Cuban, who is known for his courtside presence at Mavericks games and who has been repeatedly fined for criticizing NBA officials, may have defied juror expectations by being cool, calm and funny as a witness, Melsheimer said.
“The jury wanted to believe him,” he said. “I think they started out wanting to believe him.”
Like Slotnick, Melsheimer contrasted his client’s testimony with the Faure recording, which he called a “major weakness” in the government’s case.
“He’s the alleged victim to the fraud,” Melsheimer said. “If there was a fraud committed, it was committed against Guy Faure.”
While it may have been true that the SEC couldn’t compel Faure to testify, he could have come from Canada voluntarily, Melsheimer said.
“You would think that someone who’s the victim of a fraud would want to show up and testify and get redress for their injury,” he said.
At trial, Cuban’s lawyers presented evidence of a spike in trading volume that they said supported a claim the pending PIPE transaction was already known to investors. Citing that evidence, Cuban’s final witness, Erik Sirri, a former SEC official, said he believed the information was public before Cuban traded.
The share volume evidence was “a fairly clever way to give the jury a way to hang their hat on something,” Bourelly said.

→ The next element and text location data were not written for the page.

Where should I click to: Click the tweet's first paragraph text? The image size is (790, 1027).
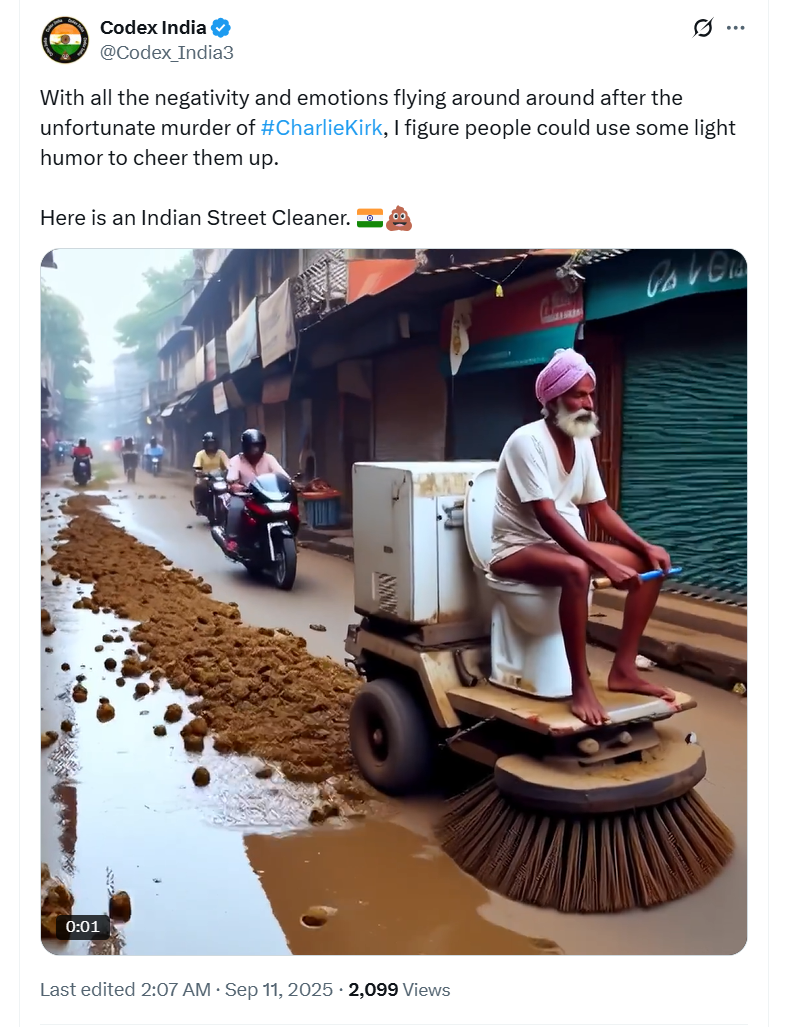(x=388, y=128)
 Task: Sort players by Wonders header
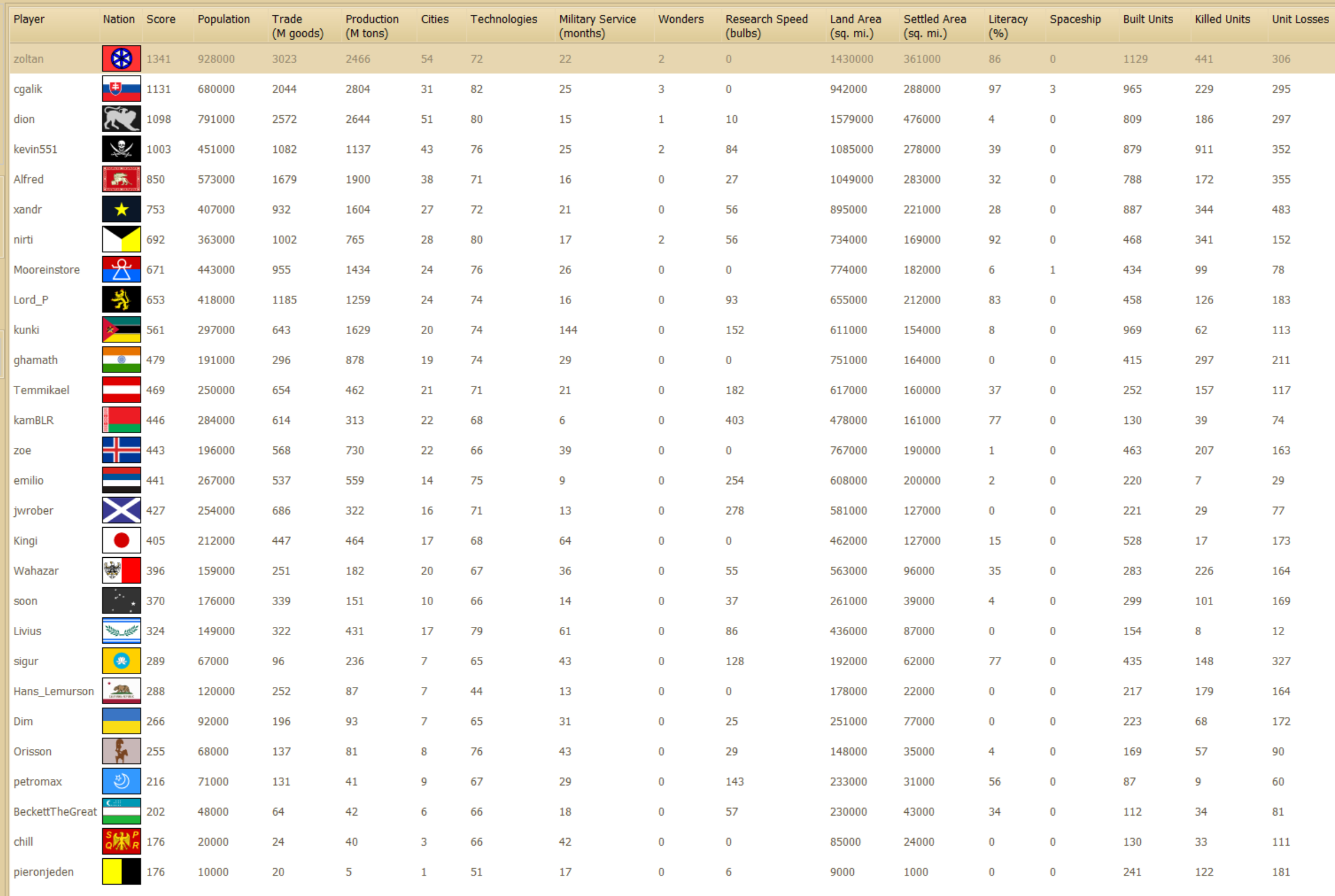(x=680, y=19)
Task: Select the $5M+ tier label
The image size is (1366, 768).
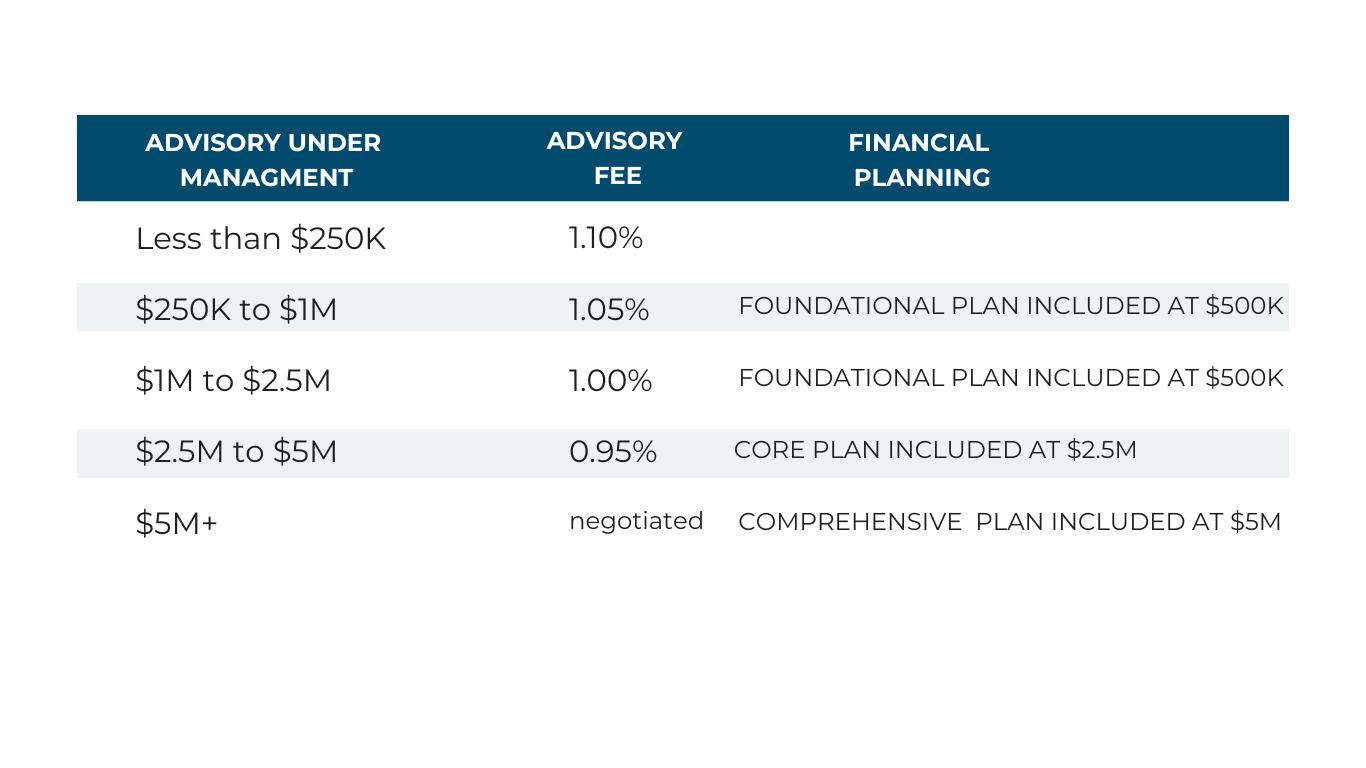Action: click(x=177, y=523)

“If you like the guy and want to find a way to see his side of the story, he gives you ample evidence to do it,” Bourelly said of Cuban.

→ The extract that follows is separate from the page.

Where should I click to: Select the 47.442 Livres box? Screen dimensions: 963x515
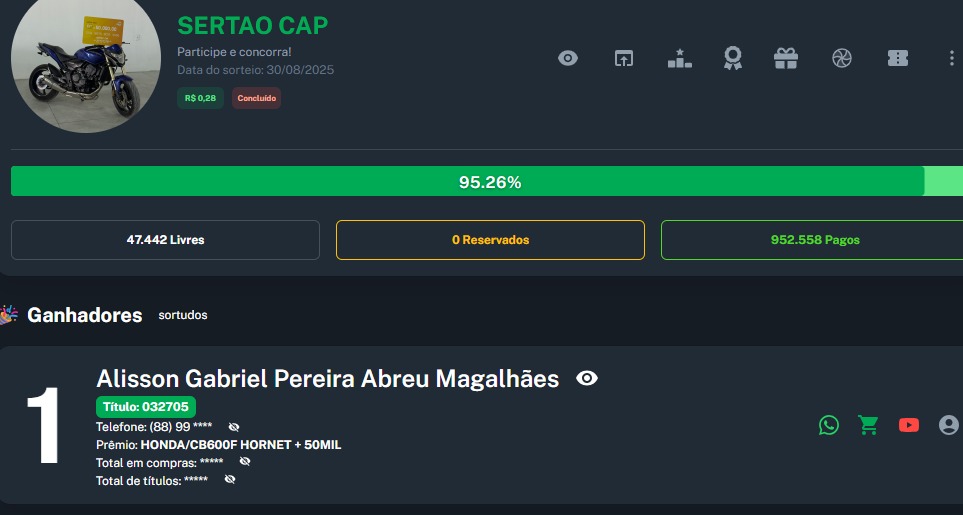tap(165, 240)
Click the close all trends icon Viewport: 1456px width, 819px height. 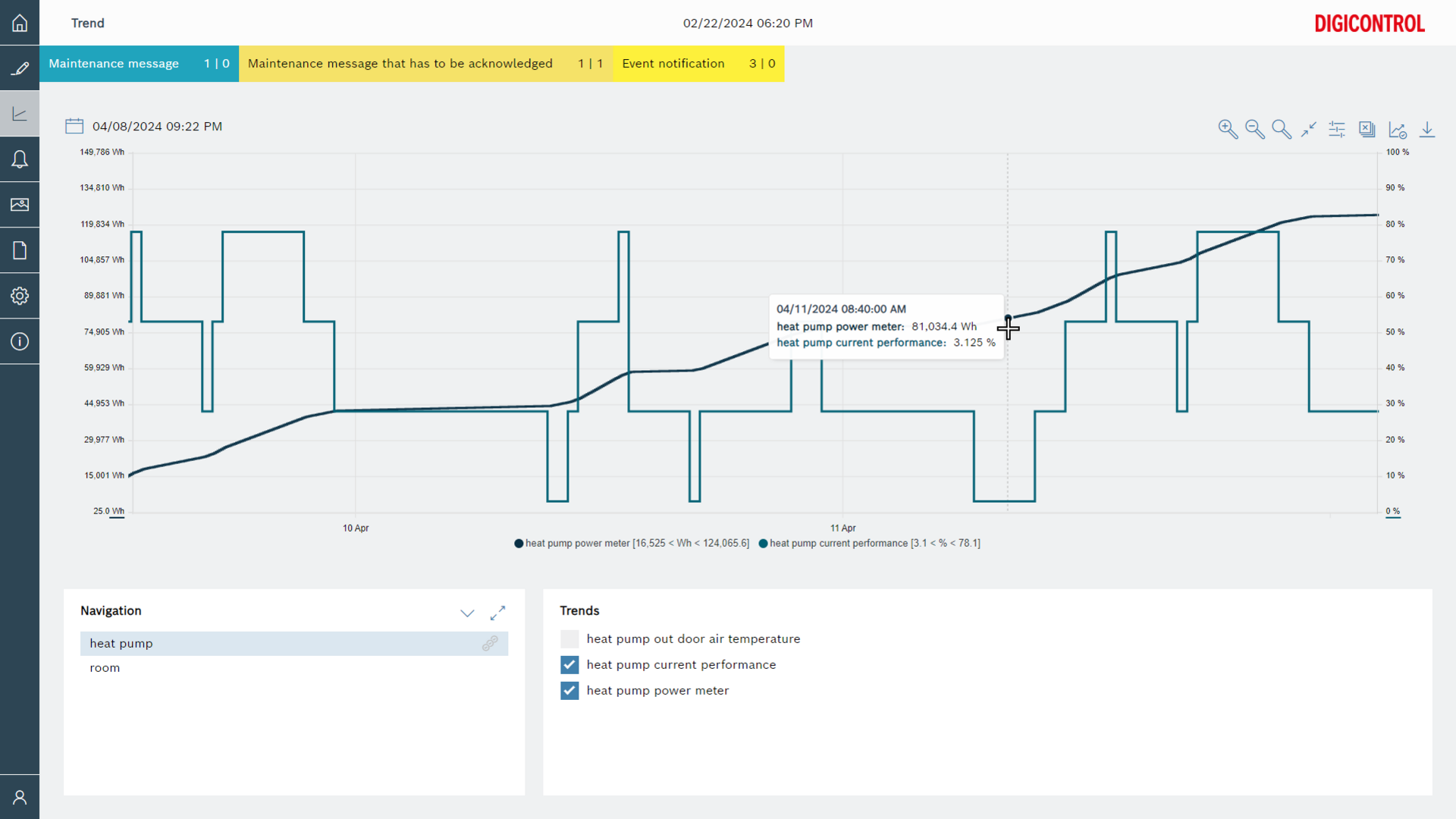(x=1367, y=129)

Attorneys for the SEC also relied on the prerecorded testimony of former Mamma.com Chairman David Goldman. They called Owen, the investment banker, and Cuban as witnesses.

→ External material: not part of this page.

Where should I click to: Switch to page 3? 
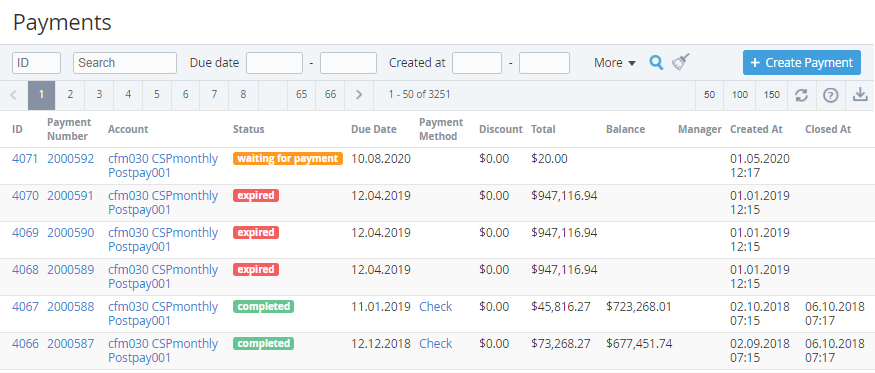(99, 95)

“We respect the jury’s decision,” John Nester, an SEC spokesman, said in an e-mailed statement yesterday. “While the verdict in this particular case is not the one we sought, it will not deter us from bringing and trying cases where we believe defendants have violated the federal securities laws.”
Nester declined to make Folena and co-trial counsel Kevin O’Rourke available for comment today.
Stephen A. Best, a lawyer for Cuban, said in an e-mailed statement yesterday that he believes the verdict “sends a message” that theSEC shouldn’t have brought the case.
“It’s not like winning a Mavs championship,” Cuban said after the verdict. His team won the NBA title in 2011. “They weren’t trying to use facts to convince the jury, they were trying to deceive the jury.”
George Canellos, co-director of the SEC’s enforcement division, said in an e-mailed statement that Cuban’s comments were “without merit and uncalled for.”
“Our lawyers acted in the finest traditions of government counsel and entirely appropriately in strongly advocating the position of the government in this matter,” Canellos said.
Bourelly, who wasn’t involved in the case, said the SEC must have believed it had a prosecutable case and at least circumstantial evidence of a violation.
“It’s hard as a government enforcer to walk away from a matter like that if you feel you’ve got sufficient evidence to go forward,” he said. “You can’t bring every case, so you try to bring some of the high-profile ones for deterrent effect. The problem is it backfires.”
Slotnick, the New York criminal defense lawyer, said Cuban paid far more to defend himself than the $750,000 loss he avoided by selling his Mamma.com stake.
While the regulator’s most-heavily publicized cases typically involve greater sums of money and broader schemes, Slotnick said, this case got attention because of Cuban’s fame. He called the trial a “one-off” and said the SEC won’t be damaged by it.
Bradley Bondi, a former SEC lawyer who’s now a partner at Cadwalader Wickersham & Taft LLP, said a loss for the SEC’s trial unit can be humbling.
The verdict “may be the result of jury nullification for a home-turf Maverick as opposed to a true loss on the merits,” he said.
The case is Securities and Exchange Commission v. Cuban, 08-cv-02050, U.S. District Court, Northern District of Texas (Dallas).